This algorithm has a key property: it can robustly use a very short kmer without introducing cycles, as we will create paths through the graph through regions that aren't unique w.r.t. the sequence at the given kmer size.  This allows us to assemble well with even very short kmers.

This commit includes many critical changes to the haplotype caller to make it fast, sensitive, and accurate on deep and shallow WGS and exomes, the key changes are highlighted below:

-- The ReadThreading assembler keeps track of the maximum edge multiplicity per sample in the graph, so that we prune per sample, not across all samples.  This change is essential to operate effectively when there are many deep samples (i.e., 100 exomes)
-- A new pruning algorithm that will only prune linear paths where the maximum edge weight among all edges in the path have < pruningFactor.  This makes pruning more robust when you have a long chain of bases that have high multiplicity at the start but only barely make it back into the main path in the graph.
-- We now do a global SmithWaterman to compute the cigar of a Path, instead of the previous bubble-based SmithWaterman optimization.  This change is essential for us to get good variants from our paths when the kmer size is small.  It also ensures that we produce a cigar from a path that only depends only the sequence of bases in the path, unlike the previous approach which would depend on both the bases and the way the path was decomposed into vertices, which depended on the kmer size we used.
-- Removed MergeHeadlessIncomingSources, which was introducing problems in the graphs in some cases, and just isn't the safest operation.  Since we build a kmer graph of size 10, this operation is no longer necessary as it required a perfect match of 10 bp to merge anyway.
-- The old DebruijnAssembler is still available with a command line option
-- The number of paths we take forward from the each assembly graph is now capped at a factor per sample, so that we allow 128 paths for a single sample up to 10 x nSamples as necessary.  This is an essential change to make the system work well for large numbers of samples.
-- Add a global mismapping parameter to the HC likelihood calculation: The phredScaledGlobalReadMismappingRate reflects the average global mismapping rate of all reads, regardless of their mapping quality.

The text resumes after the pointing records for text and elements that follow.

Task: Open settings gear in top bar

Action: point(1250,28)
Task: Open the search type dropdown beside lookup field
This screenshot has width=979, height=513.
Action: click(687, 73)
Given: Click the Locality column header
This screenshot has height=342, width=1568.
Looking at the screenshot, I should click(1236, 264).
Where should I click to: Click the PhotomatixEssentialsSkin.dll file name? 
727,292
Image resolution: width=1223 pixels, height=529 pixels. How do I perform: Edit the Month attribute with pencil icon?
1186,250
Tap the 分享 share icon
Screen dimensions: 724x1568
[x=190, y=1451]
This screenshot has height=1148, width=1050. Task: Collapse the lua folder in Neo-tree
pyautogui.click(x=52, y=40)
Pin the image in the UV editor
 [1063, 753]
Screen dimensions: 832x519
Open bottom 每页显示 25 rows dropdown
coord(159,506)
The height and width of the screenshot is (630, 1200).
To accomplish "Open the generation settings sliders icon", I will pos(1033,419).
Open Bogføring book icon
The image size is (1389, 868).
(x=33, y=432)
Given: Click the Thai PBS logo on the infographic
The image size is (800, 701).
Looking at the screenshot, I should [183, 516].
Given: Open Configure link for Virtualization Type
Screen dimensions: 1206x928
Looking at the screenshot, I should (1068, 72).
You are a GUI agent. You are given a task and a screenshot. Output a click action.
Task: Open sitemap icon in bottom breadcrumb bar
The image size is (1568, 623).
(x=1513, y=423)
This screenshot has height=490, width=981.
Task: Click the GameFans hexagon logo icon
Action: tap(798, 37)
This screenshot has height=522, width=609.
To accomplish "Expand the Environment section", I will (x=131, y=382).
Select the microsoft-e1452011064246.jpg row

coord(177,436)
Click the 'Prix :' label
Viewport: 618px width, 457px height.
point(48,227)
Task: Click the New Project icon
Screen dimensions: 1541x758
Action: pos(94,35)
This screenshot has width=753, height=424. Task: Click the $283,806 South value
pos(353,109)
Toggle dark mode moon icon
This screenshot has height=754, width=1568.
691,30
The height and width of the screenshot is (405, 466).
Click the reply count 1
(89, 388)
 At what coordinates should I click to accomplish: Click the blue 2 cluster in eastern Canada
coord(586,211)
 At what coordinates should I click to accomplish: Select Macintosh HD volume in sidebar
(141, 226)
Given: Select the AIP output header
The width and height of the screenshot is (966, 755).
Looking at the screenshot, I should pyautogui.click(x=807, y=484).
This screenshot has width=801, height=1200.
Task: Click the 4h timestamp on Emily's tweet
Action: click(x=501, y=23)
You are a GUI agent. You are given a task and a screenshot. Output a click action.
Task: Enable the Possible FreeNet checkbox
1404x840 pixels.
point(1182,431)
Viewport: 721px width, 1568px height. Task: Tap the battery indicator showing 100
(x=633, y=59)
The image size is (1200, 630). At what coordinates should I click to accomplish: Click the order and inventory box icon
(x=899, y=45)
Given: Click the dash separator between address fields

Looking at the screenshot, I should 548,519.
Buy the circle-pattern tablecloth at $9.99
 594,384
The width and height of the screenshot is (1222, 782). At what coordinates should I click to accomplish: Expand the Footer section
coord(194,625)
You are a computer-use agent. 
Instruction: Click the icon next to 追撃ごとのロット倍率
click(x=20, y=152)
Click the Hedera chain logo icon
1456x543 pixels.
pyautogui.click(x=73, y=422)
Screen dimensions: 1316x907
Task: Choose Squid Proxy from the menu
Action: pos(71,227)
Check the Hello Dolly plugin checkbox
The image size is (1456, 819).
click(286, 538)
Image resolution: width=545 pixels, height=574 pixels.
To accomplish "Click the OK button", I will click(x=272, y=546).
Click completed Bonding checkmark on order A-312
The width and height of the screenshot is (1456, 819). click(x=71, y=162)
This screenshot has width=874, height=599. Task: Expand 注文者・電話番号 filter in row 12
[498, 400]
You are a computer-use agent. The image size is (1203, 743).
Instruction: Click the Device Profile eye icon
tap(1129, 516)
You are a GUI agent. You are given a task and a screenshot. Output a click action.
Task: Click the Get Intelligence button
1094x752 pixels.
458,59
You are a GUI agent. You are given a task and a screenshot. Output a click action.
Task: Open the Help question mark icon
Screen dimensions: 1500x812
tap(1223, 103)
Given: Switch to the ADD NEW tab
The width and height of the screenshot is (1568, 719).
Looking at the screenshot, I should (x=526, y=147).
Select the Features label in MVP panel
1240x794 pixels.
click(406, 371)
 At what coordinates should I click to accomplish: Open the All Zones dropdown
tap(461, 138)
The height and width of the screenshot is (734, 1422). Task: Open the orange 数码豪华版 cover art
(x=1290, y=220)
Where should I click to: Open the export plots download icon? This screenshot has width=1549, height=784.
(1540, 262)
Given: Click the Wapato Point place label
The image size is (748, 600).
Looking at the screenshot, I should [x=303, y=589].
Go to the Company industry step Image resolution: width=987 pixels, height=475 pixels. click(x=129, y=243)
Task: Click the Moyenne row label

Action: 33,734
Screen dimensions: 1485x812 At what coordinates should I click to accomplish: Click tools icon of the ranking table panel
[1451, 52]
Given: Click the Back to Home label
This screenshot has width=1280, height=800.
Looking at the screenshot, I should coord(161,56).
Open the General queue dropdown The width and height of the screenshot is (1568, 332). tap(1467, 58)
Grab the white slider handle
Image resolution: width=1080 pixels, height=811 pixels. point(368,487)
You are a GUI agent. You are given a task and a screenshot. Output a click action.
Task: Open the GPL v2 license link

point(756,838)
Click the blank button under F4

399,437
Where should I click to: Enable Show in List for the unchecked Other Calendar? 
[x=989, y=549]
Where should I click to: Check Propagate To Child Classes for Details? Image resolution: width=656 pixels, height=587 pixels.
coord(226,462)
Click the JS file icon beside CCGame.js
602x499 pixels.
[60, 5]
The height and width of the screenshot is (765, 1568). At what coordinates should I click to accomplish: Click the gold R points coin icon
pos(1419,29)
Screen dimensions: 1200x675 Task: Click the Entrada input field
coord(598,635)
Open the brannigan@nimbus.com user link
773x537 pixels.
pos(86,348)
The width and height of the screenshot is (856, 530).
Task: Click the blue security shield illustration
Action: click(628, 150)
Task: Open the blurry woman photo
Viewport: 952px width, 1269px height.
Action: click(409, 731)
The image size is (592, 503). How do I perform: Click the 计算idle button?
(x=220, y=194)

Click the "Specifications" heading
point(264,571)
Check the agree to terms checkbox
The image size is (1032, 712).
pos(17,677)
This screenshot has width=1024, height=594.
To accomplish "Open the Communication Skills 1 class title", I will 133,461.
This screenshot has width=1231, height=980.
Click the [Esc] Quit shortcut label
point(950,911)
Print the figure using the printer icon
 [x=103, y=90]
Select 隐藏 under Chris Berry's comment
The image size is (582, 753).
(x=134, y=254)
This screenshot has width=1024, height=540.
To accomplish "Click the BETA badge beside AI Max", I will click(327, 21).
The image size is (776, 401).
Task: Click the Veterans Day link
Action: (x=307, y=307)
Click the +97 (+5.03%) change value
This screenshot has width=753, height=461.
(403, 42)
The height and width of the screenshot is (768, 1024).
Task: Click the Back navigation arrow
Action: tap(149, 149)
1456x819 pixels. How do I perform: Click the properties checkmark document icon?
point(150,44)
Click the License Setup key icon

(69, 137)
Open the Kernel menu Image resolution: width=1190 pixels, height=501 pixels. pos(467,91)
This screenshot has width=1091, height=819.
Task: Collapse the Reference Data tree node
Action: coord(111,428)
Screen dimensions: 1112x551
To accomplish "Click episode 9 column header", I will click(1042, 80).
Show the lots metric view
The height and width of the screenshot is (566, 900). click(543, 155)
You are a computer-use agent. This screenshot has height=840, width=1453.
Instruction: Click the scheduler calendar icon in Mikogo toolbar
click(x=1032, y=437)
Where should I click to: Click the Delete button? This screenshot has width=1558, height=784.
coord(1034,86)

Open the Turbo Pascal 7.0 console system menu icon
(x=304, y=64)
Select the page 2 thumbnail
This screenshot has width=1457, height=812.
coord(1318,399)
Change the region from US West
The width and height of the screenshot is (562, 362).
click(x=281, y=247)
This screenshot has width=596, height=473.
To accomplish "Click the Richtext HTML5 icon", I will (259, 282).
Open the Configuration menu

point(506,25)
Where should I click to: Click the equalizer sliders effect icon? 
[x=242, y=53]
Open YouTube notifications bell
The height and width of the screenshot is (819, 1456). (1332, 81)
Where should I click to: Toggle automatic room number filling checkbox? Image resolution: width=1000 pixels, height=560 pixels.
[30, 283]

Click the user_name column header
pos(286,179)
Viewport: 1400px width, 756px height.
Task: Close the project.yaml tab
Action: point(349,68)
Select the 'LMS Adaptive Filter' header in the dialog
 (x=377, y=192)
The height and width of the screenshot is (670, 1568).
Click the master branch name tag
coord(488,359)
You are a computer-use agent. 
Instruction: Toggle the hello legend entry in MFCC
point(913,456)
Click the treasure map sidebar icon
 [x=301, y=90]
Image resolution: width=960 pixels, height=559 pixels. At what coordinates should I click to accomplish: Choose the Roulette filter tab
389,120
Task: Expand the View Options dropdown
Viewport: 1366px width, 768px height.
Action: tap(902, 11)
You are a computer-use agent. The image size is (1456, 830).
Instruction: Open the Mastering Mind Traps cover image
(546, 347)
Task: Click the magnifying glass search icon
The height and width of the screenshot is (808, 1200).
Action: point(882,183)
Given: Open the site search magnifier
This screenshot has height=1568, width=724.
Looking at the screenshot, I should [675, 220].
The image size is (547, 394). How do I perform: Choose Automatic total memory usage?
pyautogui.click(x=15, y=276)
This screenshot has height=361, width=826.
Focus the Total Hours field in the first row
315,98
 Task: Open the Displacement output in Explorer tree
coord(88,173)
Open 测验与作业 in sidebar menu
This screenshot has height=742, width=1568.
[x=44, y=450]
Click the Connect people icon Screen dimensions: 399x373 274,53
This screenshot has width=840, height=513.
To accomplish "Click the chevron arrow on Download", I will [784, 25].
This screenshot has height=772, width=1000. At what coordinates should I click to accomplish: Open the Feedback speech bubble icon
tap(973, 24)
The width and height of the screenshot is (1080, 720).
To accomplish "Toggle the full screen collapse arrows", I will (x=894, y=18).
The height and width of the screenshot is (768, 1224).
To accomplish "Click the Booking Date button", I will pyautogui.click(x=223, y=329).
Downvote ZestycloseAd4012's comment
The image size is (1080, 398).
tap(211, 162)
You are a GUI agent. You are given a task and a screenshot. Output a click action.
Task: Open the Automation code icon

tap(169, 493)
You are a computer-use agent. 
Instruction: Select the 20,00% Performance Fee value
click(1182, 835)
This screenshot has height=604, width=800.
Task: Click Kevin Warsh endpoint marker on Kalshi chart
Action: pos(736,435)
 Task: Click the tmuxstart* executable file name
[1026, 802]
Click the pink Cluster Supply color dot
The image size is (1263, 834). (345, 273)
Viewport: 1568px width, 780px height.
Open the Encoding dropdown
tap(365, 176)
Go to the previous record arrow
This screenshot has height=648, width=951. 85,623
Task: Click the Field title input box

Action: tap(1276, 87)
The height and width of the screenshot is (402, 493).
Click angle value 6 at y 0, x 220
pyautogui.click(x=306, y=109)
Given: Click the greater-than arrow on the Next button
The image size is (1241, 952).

This term effects the probability that a read originated from the reference haploytype, regardless of its edit distance from the reference, in that the read could have originated from the reference haplotype but from another location in the genome. Suppose a read has many mismatches from the reference, say like 5, but has a very high mapping quality of 60. Without this parameter, the read would contribute 5 * Q30 evidence in favor of its 5 mismatch haplotype compared to reference, potentially enough to make a call off that single read for all of these events. With this parameter set to Q30, though, the maximum evidence against the reference that this (and any) read could contribute against reference is Q30. -- Controllable via a command line argument, defaulting to Q60 rate. Results from 20:10-11 mb for branch are consistent with the previous behavior, but this does help in cases where you have rare very divergent haplotypes
-- Reduced ActiveRegionExtension from 200 bp to 100 bp, which is a performance win and the large extension is largely unnecessary with the short kmers used with the read threading assembler

Infrastructure changes / improvements
-------------------------------------
-- Refactored BaseGraph to take a subclass of BaseEdge, so that we can use a MultiSampleEdge in the ReadThreadingAssembler
-- Refactored DeBruijnAssembler, moving common functionality into LocalAssemblyEngine, which now more directly manages the subclasses, requiring them to only implement a assemble() method that takes ref and reads and provides a List<SeqGraph>, which the LocalAssemblyEngine takes forward to compute haplotypes and other downstream operations.  This allows us to have only a limited amount of code that differentiates the Debruijn and ReadThreading assemblers
-- Refactored active region trimming code into ActiveRegionTrimmer class
-- Cleaned up the arguments in HaplotypeCaller, reorganizing them and making arguments @Hidden and @Advanced as appropriate.  Renamed several arguments now that the read threading assembler is the default
-- LocalAssemblyEngineUnitTest reads in the reference sequence from b37, and assembles with synthetic reads intervals from 10-11 mbs with only the reference sequence as well as artificial snps, deletions, and insertions.
-- Misc. updates to Smith Waterman code. Added generic interface to called not surpisingly SmithWaterman, making it easier to have alternative implementations.
-- Many many more unit tests throughout the entire assembler, and in random utilities
2013-05-08 21:41:42 -04:00
Yossi Farjoun 4b8b411b92 - Fixed a small bug in the printout of molten data in GenotypeConcordance
Output didn't "mix-up" the genotypes, it outputed the same HET vs HET (e.g.) 3 times rather than the combinations of HET vs {HET, HOM, HOM_REF}, etc.
This was only a problem in the text, _not_ the actual numbers, which were outputted correctly.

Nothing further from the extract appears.